Information supplied ▸

####################

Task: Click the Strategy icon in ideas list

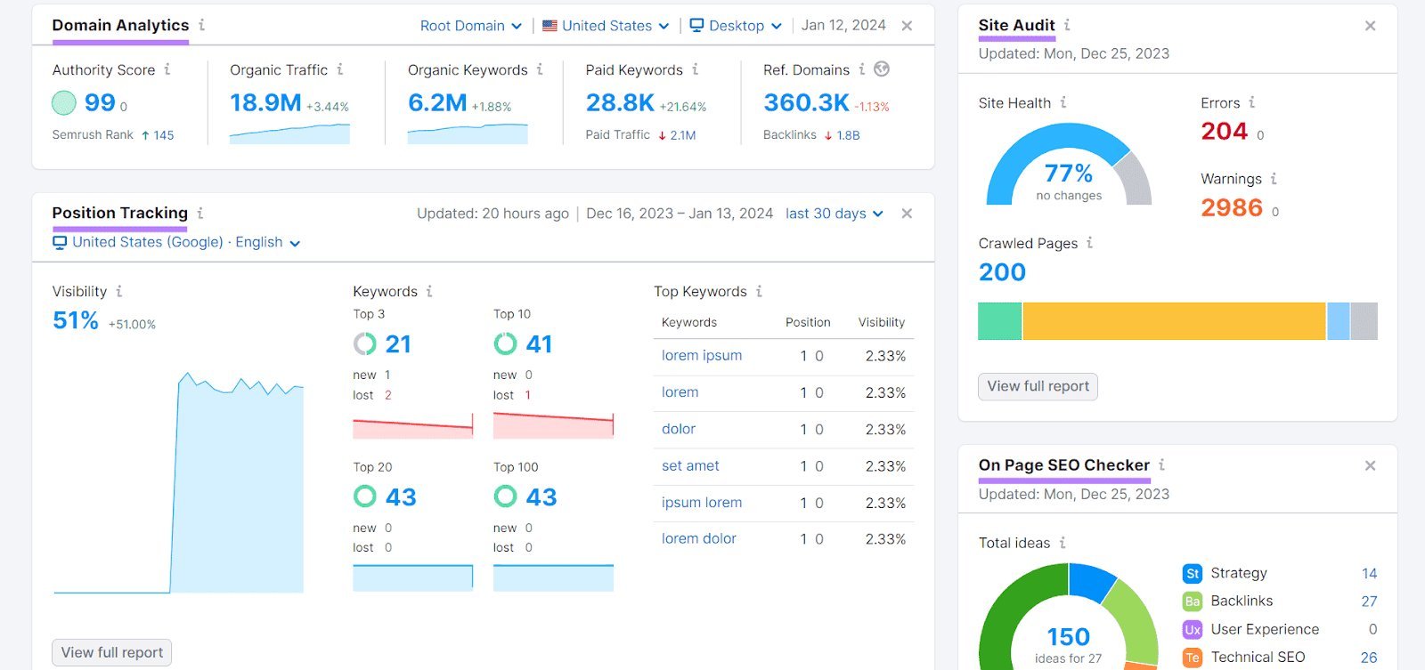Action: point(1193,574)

####################

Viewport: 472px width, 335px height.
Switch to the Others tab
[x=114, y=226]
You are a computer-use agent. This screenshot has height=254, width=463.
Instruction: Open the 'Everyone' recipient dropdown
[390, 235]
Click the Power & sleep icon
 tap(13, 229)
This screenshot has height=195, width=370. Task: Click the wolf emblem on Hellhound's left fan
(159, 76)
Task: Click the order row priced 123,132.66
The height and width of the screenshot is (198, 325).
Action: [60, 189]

####################

What to do ▸
Rename "emblem" to "badge" in the records between the line holding "This screenshot has height=195, width=370." and the line holding "Action: [60, 189]", inclusive, and give only those lines, otherwise unchanged.

Solution for this exercise ▸
This screenshot has height=195, width=370. Task: Click the wolf badge on Hellhound's left fan
(159, 76)
Task: Click the order row priced 123,132.66
The height and width of the screenshot is (198, 325).
Action: [60, 189]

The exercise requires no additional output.